Skyroot Aerospace: The Hyderabad Startup Racing to Put India’s Private Space Ambitions Into Orbit

On the outskirts of Hyderabad, away from the noise of consumer tech and enterprise SaaS, a small team of engineers is working on a problem far removed from pitch decks and growth hacks: how to build reliable, low-cost launch vehicles for space.

That team is Skyroot Aerospace, one of India’s most promising upcoming deep-tech startups—and a quiet symbol of how the country’s startup ecosystem is beginning to stretch beyond software.

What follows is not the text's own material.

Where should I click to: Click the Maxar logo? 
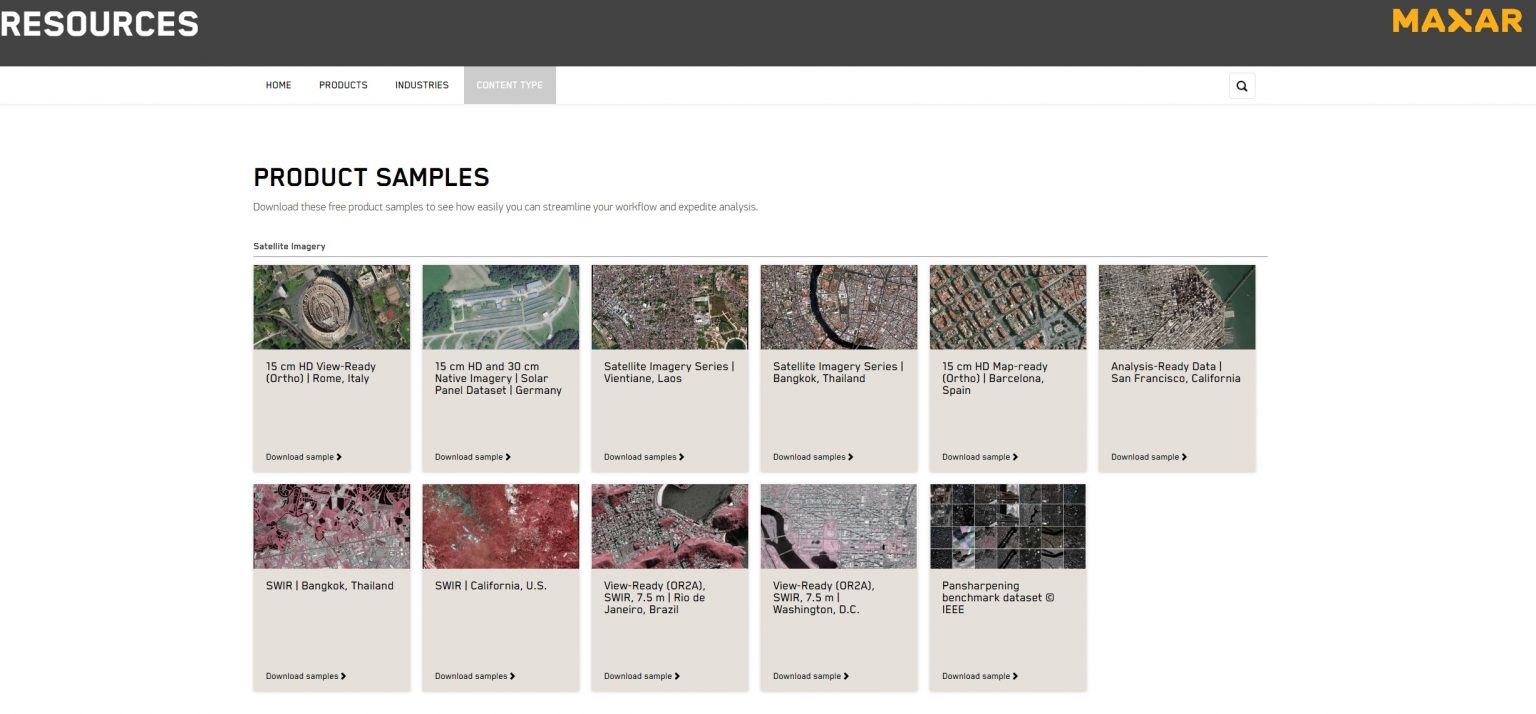point(1456,21)
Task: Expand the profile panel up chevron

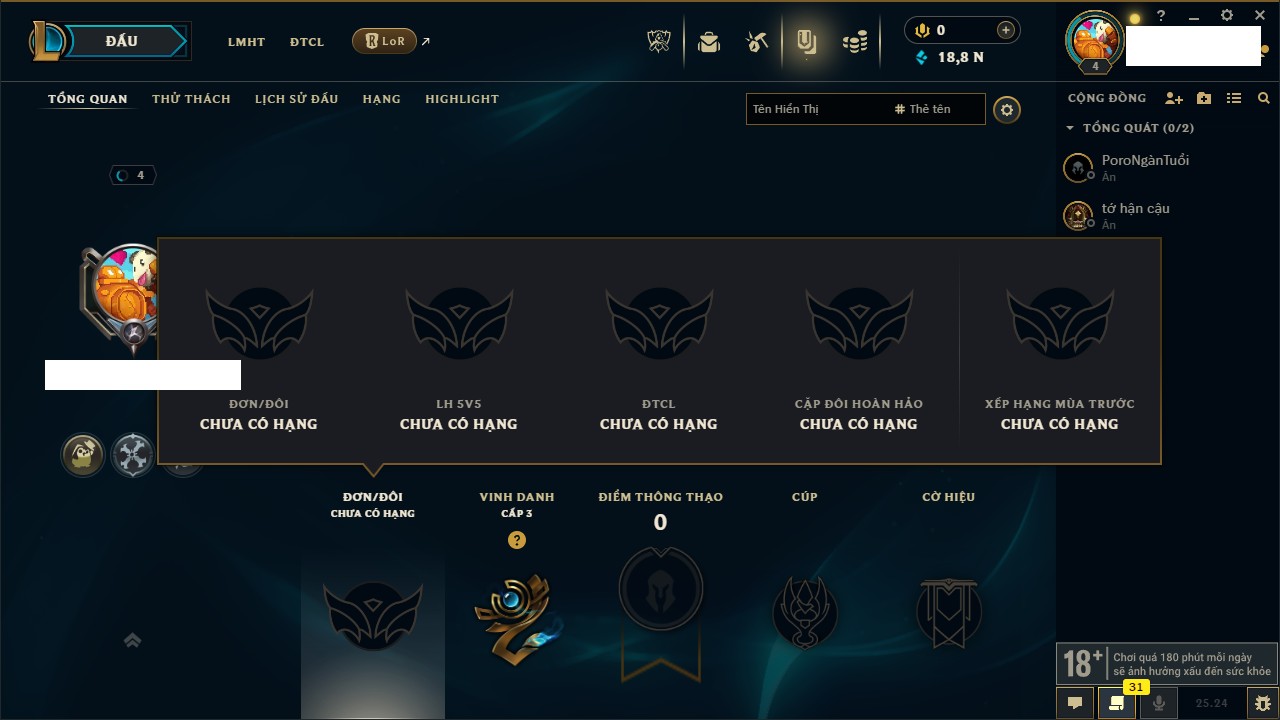Action: (x=132, y=640)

Founded by former ISRO scientists Pawan Kumar Chandana and Nagaraja Pulluraju, Skyroot is building small satellite launch vehicles designed for speed, flexibility, and cost efficiency. Its flagship rocket series, Vikram, is aimed at the fast-growing global market for small satellite launches—a segment dominated today by a handful of international players.

Why Skyroot Matters Now

The timing is critical.

Global demand for small satellite launches has surged due to growth in earth observation, communication constellations, and defence applications. At the same time, India has opened up its space sector to private participation, creating a rare window where policy, talent, and market demand are aligned.

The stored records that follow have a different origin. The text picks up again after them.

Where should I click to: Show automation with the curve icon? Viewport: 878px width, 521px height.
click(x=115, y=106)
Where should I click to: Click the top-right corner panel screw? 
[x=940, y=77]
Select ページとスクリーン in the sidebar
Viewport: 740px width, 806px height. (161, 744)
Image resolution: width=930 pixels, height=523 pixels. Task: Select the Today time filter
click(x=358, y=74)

Skyroot sits squarely at this intersection.

In 2022, the company successfully launched Vikram-S, India’s first privately developed rocket to reach space—a suborbital mission that validated core technologies and proved execution capability. Since then, Skyroot has been moving steadily toward orbital launch readiness, focusing on engineering rigor rather than publicity.

Hyderabad as a Strategic Base

Skyroot’s choice of Hyderabad is no accident.

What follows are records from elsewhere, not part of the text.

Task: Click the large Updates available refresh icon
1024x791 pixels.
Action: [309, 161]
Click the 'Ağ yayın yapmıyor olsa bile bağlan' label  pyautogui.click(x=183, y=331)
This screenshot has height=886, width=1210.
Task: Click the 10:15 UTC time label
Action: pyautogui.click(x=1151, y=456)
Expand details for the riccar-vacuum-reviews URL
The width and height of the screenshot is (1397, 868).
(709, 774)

The city has long been home to major ISRO facilities, defence research organisations, and aerospace suppliers. This has created a talent pool of propulsion engineers, materials specialists, and systems designers—skills that are rare and difficult to assemble quickly elsewhere.

Unlike software startups, aerospace companies benefit from low churn and long-term teams, something Hyderabad offers better than most Indian cities.

“Space engineering rewards patience,” said an industry executive familiar with the company. “You don’t want people leaving every 12 months.”

Building Hardware in a Startup Ecosystem Built for Software

What makes Skyroot especially notable is that it is building hard engineering infrastructure in an ecosystem historically optimised for software.

Rocket engines, launch vehicles, and ground systems demand years of testing, capital discipline, and regulatory coordination. Failure is expensive and public. Iteration cycles are long.

Skyroot’s progress so far suggests a deliberate strategy: move methodically, validate subsystems, and avoid the temptation to oversell timelines.

This approach contrasts with the broader startup culture—but aligns closely with aerospace realities.

The Road Ahead

Skyroot’s next milestones include orbital launches, commercial contracts, and deeper integration with global satellite operators. Success is far from guaranteed—space is unforgiving—but the company has already crossed barriers that once seemed impossible for an Indian private startup.

More importantly, it represents a shift in what “startup success” can look like in India:
not just apps and platforms, but physical systems with national and global implications.

Why We’re Watching

Skyroot Aerospace is still early in its journey, but its ambition is unmistakable. If it succeeds, it won’t just create a valuable company—it will help redefine India’s role in the global space economy.

For Hyderabad, it signals something even bigger: the city is no longer just building software for the world. It’s beginning to build machines that leave the planet.